>> Begin PAGE EXTRACT

This is the mail archive of the
gcc-patches@gcc.gnu.org
mailing list for the GCC project.
Re: [PATCH, rs6000] Add expansions for min/max vector reductions
- From: Richard Biener <rguenther at suse dot de>
- To: Segher Boessenkool <segher at kernel dot crashing dot org>
- Cc: Bill Schmidt <wschmidt at linux dot vnet dot ibm dot com>, Alan Lawrence <alan dot lawrence at arm dot com>, "gcc-patches at gcc dot gnu dot org" <gcc-patches at gcc dot gnu dot org>, "dje dot gcc at gmail dot com" <dje dot gcc at gmail dot com>, Alan Hayward <Alan dot Hayward at arm dot com>, "ramana dot gcc at googlemail dot com" <ramana dot gcc at googlemail dot com>
- Date: Fri, 18 Sep 2015 10:38:58 +0200 (CEST)
- Subject: Re: [PATCH, rs6000] Add expansions for min/max vector reductions
- Authentication-results: sourceware.org; auth=none
- References: <1442413689 dot 2896 dot 45 dot camel at gnopaine> <55F98AD2 dot 4080408 at arm dot com> <1442419857 dot 10907 dot 0 dot camel at gnopaine> <55F9A0D8 dot 3020900 at arm dot com> <alpine dot LSU dot 2 dot 11 dot 1509170933050 dot 24931 at zhemvz dot fhfr dot qr> <1442499522 dot 10907 dot 25 dot camel at gnopaine> <20150917161752 dot GD2613 at gate dot crashing dot org>
On Thu, 17 Sep 2015, Segher Boessenkool wrote:
> On Thu, Sep 17, 2015 at 09:18:42AM -0500, Bill Schmidt wrote:
> > On Thu, 2015-09-17 at 09:39 +0200, Richard Biener wrote:
> > > So just to clarify - you need to reduce the vector with max to a scalar
> > > but want the (same) result in all vector elements?
> >
> > Yes. Alan Hayward's cond-reduction patch is set up to perform a
> > reduction to scalar, followed by a scalar broadcast to get the value
> > into all positions. It happens that our most efficient expansion to
> > reduce to scalar will naturally produce the value in all positions.

>> End PAGE EXTRACT
>> Begin DATASET EXTRACT

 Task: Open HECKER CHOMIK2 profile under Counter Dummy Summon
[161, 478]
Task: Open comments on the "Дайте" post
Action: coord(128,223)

>> End DATASET EXTRACT

*PROBLEMS AND TASKS:*
- a) Answer these about the mailing-list message on min/max vector reductions, one line each:
(i) Which mailing list is the message archived from?
(ii) On what date was Richard Biener's message sent?
(iii) According to Bill Schmidt, what does Alan Hayward's cond-reduction patch do after the reduction to scalar?
- b) Carry the mailing-list message on min/max vector reductions forward from its last sentence.

*ANSWERS BY TASK:*
- a)
(i) gcc-patches@gcc.gnu.org
(ii) Friday, 18 September 2015
(iii) It performs a scalar broadcast to get the value into all positions.

- b)
>
> It also is many insns after expand, so relying on combine to combine
> all that plus the following splat (as Richard suggests below) is not
> really going to work.
>
> If there also are targets where the _scal version is cheaper, maybe
> we should keep both, and have expand expand to whatever the target
> supports?
Wait .. so you don't actually have an instruction to do, say,
REDUC_MAX_EXPR (neither to scalar nor to vector)? Then it's better
to _not_ define such pattern and let the vectorizer generate
its fallback code. If the fallback code isn't "best" then better
think of a way to make it choose the best variant out of its
available ones (and maybe add another). I think it tests
availability of the building blocks for the variants and simply
picks the first that works without checking the cost model.
Richard.
>
> Segher
>
>
--
Richard Biener <rguenther@suse.de>
SUSE LINUX GmbH, GF: Felix Imendoerffer, Jane Smithard, Graham Norton, HRB 21284 (AG Nuernberg)